- Directions for this task -
Write out, word for word, only the lines from the one containing "Where should I click to: Choose" through the final line of the data.

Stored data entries
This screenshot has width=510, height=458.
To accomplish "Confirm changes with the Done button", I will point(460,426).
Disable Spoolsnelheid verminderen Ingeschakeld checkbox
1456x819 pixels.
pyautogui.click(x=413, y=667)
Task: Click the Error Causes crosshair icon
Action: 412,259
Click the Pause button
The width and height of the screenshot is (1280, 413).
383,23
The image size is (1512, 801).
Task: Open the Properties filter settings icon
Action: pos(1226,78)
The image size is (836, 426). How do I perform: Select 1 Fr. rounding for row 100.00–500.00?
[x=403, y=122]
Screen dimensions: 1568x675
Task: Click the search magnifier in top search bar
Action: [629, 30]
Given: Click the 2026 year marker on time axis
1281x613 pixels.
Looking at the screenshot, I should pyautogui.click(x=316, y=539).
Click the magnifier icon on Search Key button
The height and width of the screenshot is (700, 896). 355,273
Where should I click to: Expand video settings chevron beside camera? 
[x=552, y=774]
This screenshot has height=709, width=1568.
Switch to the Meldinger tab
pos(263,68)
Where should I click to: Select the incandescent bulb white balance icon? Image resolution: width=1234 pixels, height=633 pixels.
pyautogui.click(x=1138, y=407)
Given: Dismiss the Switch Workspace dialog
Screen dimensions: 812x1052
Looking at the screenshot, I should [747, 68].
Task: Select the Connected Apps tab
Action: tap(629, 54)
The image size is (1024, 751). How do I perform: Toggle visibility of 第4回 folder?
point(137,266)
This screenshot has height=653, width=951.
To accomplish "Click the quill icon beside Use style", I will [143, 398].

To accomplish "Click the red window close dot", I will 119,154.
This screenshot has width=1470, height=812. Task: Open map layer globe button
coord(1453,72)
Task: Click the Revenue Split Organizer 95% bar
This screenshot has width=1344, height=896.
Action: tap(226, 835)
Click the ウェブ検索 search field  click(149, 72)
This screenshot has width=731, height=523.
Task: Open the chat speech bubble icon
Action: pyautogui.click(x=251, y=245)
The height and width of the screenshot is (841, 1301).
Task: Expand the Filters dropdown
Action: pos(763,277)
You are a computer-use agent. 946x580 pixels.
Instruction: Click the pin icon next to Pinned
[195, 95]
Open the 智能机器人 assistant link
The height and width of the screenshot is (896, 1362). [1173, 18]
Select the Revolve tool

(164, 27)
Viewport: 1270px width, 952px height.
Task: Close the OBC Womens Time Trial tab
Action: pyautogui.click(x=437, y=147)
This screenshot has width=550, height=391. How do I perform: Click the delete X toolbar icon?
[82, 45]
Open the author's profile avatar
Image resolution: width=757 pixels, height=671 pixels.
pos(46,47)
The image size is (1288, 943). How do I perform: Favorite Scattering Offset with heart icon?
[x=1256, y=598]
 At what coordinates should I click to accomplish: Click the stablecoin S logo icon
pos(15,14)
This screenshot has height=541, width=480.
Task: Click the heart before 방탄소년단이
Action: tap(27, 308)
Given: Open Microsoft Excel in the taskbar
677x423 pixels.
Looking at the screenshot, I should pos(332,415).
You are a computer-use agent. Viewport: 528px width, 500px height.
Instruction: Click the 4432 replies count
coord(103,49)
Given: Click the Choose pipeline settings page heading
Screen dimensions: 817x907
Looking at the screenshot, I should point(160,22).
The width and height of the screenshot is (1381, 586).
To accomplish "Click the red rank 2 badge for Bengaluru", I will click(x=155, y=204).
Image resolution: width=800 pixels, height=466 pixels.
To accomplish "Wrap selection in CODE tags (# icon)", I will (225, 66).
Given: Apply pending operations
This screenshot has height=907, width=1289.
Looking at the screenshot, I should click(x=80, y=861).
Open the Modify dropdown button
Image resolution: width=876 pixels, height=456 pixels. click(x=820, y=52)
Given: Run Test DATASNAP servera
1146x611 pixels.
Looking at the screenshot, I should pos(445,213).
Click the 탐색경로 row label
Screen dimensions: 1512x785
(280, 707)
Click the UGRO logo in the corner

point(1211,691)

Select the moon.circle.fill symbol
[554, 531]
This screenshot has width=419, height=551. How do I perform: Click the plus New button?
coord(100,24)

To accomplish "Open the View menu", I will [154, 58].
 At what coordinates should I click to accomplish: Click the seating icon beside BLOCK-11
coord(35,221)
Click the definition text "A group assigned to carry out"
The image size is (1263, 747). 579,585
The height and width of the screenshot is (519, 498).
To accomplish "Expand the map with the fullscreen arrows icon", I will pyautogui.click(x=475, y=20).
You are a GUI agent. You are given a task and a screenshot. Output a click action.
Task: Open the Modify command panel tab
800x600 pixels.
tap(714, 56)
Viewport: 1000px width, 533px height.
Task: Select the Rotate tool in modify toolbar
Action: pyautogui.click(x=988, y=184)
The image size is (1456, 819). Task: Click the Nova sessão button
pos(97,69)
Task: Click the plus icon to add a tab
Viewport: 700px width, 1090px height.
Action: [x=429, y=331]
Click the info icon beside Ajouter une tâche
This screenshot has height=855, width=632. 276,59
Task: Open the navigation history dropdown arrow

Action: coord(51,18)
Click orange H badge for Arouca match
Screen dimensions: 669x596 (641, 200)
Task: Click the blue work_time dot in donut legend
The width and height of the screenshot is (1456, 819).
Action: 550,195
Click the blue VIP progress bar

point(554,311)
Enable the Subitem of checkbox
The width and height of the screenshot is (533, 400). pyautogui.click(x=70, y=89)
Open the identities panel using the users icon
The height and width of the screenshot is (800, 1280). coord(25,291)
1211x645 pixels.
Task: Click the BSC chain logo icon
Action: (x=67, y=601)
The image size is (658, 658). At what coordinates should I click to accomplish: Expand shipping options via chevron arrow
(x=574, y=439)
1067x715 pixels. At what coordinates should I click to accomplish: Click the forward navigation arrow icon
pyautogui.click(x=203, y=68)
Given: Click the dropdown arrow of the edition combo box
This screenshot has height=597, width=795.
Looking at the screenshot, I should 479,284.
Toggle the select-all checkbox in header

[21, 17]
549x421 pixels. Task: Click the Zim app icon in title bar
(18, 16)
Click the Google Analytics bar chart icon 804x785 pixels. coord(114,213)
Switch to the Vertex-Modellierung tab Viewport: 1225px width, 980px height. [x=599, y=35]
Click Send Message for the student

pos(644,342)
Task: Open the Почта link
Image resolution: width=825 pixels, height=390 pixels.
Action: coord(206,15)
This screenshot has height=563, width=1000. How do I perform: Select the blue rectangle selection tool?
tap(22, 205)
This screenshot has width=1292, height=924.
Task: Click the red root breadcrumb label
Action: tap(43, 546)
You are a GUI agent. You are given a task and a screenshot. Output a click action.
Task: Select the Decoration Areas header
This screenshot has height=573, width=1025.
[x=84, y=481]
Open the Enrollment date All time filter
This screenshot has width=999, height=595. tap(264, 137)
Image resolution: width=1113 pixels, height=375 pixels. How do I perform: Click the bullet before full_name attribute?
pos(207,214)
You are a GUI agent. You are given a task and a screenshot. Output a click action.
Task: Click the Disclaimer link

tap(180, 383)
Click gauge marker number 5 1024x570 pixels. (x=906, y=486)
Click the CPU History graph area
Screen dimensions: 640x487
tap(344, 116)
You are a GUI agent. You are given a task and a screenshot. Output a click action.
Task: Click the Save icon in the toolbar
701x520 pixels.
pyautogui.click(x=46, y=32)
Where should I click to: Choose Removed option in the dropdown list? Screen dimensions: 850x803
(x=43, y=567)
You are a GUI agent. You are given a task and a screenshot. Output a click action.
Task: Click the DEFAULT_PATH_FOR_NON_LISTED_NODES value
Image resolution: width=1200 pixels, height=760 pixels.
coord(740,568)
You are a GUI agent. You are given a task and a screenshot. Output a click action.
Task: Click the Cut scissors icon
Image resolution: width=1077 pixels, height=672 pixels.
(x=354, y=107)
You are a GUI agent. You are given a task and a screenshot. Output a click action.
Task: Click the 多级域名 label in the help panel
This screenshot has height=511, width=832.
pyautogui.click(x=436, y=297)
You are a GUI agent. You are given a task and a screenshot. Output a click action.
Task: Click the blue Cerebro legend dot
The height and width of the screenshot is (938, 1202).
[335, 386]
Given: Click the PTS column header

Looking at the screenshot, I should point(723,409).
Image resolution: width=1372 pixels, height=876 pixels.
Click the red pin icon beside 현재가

- Problem solution -
Where should I click to: Choose Removed option in the dropdown list? Screen dimensions: 850x803
(x=43, y=567)
You are a GUI agent. You are given a task and a screenshot. Output a click action.
Task: Click the DEFAULT_PATH_FOR_NON_LISTED_NODES value
Image resolution: width=1200 pixels, height=760 pixels.
coord(740,568)
You are a GUI agent. You are given a task and a screenshot. Output a click action.
Task: Click the Cut scissors icon
Image resolution: width=1077 pixels, height=672 pixels.
(x=354, y=107)
You are a GUI agent. You are given a task and a screenshot. Output a click action.
Task: Click the 多级域名 label in the help panel
This screenshot has height=511, width=832.
pyautogui.click(x=436, y=297)
You are a GUI agent. You are given a task and a screenshot. Output a click action.
Task: Click the blue Cerebro legend dot
The height and width of the screenshot is (938, 1202).
[335, 386]
Given: Click the PTS column header

Looking at the screenshot, I should point(723,409).
Image resolution: width=1372 pixels, height=876 pixels.
Click the red pin icon beside 현재가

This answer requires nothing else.